Again I’m smiling through gritted teeth because I am forced unwillingly to make my code a lot better and more robust. At last, I am able to implement the “persistence of vision” optimisation that allows me to “throttle” the GPIO light to a rate that is just slightly faster than the human eye can detect…no point throwing 100 events per sec (if the interface can handle it*) at the webUi of you can only spot the difference in 24 “frames” per sec, like a movie. 

Actually it’s 23.80 – doing some simple maths will explain why – all Esparto timing is in milliseconds…and all ESPArto “maths” uses integer arithmetic. Floating point bloats the bin incredibly and it overkill for a couple of small calculations. Giving a “delay” to a timer requires telling it how many milliseconds to wait. For example, 500mS makes it run 2x per second (1000/500). Q: What it is 1000/24 ? A: 41.6666 if using floating-point, which I’m not, so it’s actually 41 from a truncated integer divide. Now 1000/41 = 24.39 per second, slightly more than I need and - if I accept that 23.809523 is close enough – which I do, then the divisor becomes 42. I need say no more. On with the show.

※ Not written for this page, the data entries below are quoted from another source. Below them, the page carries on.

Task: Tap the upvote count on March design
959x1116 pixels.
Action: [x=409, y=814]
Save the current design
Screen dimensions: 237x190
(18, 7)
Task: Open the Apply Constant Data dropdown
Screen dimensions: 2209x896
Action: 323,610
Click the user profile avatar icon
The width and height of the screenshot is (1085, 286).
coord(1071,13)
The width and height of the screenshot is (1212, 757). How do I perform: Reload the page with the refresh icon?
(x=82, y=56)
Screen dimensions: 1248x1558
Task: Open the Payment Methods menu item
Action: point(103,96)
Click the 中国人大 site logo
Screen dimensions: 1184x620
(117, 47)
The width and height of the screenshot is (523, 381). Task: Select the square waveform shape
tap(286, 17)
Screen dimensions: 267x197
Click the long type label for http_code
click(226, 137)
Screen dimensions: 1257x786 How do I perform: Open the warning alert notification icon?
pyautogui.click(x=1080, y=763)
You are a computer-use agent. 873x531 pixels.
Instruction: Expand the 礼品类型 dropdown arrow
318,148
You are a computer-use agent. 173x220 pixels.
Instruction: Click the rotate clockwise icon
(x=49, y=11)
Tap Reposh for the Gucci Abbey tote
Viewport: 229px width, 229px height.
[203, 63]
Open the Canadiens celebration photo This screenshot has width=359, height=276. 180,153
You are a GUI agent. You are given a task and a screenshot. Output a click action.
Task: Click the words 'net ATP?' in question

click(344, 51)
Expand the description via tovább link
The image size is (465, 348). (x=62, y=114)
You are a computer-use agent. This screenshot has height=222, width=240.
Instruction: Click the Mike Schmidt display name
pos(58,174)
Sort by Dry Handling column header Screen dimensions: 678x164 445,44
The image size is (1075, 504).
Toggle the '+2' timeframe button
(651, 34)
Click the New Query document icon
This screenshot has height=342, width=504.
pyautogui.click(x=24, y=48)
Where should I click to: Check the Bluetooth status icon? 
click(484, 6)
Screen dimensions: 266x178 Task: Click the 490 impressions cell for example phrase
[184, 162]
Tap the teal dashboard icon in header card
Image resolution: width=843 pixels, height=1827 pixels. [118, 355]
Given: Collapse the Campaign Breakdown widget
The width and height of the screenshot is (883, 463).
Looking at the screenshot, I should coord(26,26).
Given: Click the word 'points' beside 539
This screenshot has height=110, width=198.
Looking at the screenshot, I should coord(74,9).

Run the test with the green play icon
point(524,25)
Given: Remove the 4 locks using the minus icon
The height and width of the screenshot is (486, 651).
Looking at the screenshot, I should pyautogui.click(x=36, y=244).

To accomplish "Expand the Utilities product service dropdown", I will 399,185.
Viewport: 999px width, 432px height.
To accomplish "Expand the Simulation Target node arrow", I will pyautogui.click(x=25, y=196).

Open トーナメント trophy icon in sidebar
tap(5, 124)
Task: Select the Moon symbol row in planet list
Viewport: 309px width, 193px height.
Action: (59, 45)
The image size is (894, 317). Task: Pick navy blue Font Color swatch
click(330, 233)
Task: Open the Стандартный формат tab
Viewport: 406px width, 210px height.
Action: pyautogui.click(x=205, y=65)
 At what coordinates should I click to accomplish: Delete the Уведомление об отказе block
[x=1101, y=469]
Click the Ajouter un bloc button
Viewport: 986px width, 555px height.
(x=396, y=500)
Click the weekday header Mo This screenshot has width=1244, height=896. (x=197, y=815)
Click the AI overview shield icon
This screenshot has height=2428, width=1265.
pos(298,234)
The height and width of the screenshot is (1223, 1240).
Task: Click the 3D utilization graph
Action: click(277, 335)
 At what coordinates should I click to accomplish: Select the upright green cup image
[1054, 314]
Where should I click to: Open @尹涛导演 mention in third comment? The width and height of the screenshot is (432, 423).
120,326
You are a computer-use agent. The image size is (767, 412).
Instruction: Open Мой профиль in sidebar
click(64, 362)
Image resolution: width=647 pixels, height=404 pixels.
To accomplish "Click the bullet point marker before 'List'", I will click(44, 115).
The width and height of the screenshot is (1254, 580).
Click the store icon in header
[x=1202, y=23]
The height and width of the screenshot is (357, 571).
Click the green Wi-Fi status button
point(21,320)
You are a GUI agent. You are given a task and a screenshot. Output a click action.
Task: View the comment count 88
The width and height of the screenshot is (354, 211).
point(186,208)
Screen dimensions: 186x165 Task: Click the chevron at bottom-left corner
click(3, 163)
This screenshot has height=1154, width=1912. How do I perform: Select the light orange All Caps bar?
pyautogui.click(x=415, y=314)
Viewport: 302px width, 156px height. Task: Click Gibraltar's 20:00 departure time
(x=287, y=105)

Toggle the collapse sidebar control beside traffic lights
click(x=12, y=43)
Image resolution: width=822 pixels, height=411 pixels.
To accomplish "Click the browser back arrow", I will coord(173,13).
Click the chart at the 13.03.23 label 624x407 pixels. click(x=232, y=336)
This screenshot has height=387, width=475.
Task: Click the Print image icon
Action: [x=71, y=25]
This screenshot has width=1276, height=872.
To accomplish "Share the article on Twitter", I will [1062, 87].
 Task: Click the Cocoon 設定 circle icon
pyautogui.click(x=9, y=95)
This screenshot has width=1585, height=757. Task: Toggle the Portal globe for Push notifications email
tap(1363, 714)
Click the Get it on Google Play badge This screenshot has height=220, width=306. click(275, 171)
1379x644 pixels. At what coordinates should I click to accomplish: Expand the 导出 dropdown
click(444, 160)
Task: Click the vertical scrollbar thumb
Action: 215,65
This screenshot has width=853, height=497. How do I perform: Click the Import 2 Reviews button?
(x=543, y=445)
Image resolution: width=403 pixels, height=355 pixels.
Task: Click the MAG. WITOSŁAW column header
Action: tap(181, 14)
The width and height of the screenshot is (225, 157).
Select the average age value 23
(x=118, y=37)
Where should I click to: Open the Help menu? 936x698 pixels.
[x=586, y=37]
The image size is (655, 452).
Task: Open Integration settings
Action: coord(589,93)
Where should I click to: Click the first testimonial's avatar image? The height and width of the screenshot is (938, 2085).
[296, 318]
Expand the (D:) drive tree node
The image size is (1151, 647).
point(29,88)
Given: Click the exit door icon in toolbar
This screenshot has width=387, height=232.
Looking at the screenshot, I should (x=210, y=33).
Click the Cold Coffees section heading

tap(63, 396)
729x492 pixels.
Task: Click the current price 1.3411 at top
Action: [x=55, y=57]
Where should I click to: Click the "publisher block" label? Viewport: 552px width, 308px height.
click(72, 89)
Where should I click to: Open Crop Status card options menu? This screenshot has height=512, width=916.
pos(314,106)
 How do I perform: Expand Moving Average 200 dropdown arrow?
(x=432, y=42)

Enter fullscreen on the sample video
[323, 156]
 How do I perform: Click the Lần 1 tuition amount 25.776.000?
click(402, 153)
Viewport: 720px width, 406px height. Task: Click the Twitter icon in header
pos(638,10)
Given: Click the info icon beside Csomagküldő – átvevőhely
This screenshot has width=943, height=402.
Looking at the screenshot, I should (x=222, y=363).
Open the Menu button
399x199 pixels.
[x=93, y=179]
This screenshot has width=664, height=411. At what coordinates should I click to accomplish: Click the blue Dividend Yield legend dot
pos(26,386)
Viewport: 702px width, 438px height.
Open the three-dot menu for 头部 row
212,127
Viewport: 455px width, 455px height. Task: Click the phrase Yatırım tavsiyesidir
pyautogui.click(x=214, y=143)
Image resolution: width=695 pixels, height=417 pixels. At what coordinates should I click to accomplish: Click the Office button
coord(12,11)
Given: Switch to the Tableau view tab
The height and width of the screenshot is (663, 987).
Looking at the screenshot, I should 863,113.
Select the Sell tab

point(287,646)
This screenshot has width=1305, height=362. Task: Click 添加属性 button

The plan is that when someone is viewing the UI, I will “scan” all GPIOs @ 24ish times per second and send a list of any that have changed to the JavaScript that flips them red/green. Obviously, I don’t want that overhead if no-one is watching so I have to be able to turn on off the “cinema projector” when the theatre is empty, and restart it instantly as soon as another customer arrives.

Also, I wanted – at last – to overcome the cheap’n’cheesy limit that has long existed on only one web viewer. Slight trick with that is that different tabs open for different viewers need different “live view” push data as well as the GPIO/ MQTT status etc that all active viewers need. Similarly any "watching" the same tab e.g. the graphs all need to sse the graphs updte at the same time. Managing that required a fair deal of extra code and rewrite to the webUI. Since I was having to “gut” the whole code body, I thought I may as well take this chance to get it good once and for all. All I finally need then is an easy way to detect incoming and outgoing clients.

Ah.

With a websocket you get “onConnect” and “onDisconnect” events, which make it easy. SSE is one-way only "push" technology. It doesn’t really care or stop working if it is “shouting at an empty room” so while obviously you get a “connect” message; if the client dies or goes away, you never get a "disconnect". In fact, you don't get told at all.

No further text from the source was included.